There are more than 40 buildings in the whole Sakya Monastery, and the scale is magnificent. The Sakya North Monastery was built along the northern bank of the Chun Qu River. 3 ladrangs of 4 major ladrangs are located in the Sakya North Monastery: Xituo Ladrang is 56.6 meters long, 40 meters wide, which is a rectangular courtyard, four floors, a total of 16.3 meters high. Originally this is the mansion that Drogön Chögyal Phagpa held the post of Sakya prince of Dharma who managed one hundred and thirty thousand households of Tibet; later it has been the seat of government of Sakya Dynasty, eventually became one of the four ladrangs; Renqingang Ladrang and Duque Ladrang is the building of Phagpa period with a large scale.
Sakya South Monastery is located in the flat land of Mayongzha in the south bank of Chun Qu River. It is a square in the plan with 214 meters length from the east to the west, 210 meters width from the north to the south and covering an area of 44,940 square meters. The building combines the architectural styles of Chinese, Indian and Tibetan, and the layout is like a mandala.
The monastery has more than 3,000 exquisite murals covering a wide range of subjects including religion, history, culture, social life etc., mainly based on Buddhist scriptures, teachings, myths and legends, historical stories, Kunshi history, Sakya history, landscapes, flowers and animals, the decorative patterns, etc.. The scene is grand and the content is rich.

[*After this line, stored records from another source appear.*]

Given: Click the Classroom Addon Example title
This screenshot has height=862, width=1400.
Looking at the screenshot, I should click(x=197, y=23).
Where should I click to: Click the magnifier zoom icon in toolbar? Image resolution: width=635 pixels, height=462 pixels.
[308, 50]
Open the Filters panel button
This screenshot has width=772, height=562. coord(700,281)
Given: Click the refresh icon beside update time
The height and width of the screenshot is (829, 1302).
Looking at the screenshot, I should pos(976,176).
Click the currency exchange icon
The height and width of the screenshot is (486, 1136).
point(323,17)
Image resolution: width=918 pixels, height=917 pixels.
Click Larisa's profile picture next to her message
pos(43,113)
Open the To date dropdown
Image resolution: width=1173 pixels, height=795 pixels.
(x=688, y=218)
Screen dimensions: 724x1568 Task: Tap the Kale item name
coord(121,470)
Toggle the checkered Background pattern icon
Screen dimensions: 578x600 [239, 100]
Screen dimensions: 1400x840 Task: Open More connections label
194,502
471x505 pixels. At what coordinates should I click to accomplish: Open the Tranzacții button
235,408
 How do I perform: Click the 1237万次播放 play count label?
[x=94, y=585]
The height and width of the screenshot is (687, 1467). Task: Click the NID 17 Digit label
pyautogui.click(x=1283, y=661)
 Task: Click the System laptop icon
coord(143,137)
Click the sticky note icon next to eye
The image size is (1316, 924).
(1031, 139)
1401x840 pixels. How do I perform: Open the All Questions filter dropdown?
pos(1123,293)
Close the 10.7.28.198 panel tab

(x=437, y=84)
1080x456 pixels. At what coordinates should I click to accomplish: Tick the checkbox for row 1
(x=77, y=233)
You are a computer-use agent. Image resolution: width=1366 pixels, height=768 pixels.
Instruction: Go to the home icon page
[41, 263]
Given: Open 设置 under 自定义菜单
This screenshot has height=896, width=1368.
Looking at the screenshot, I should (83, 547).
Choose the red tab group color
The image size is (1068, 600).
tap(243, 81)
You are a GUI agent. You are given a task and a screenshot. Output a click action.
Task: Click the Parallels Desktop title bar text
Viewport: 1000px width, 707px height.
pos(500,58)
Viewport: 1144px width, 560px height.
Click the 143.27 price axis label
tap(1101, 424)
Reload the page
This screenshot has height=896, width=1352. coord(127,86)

The Sakya Monastery hosts a large number of prayer festivals every year, the most important prayer festivals are: the rain prayer festival in every May (in Tibetan calendar); the summer prayer festival in every July (in Tibetan calendar) with Mask Dance (Cham) performances, and the winter prayer festival taking place from November 23 to 29 of the Tibetan calendar with Mask Dance (Cham) performances. During the Mask Dance (Cham) performances, the dancers wear the masks of the Dharma Protectors of Sakya Moanstery and various beasts. Simple storylines reflect the basic contents of killing the devil in these Tibetan Buddhist tantric mask dances. During summer and winter prayer festivals, monks and believers will go to worship at Sakya Monastery.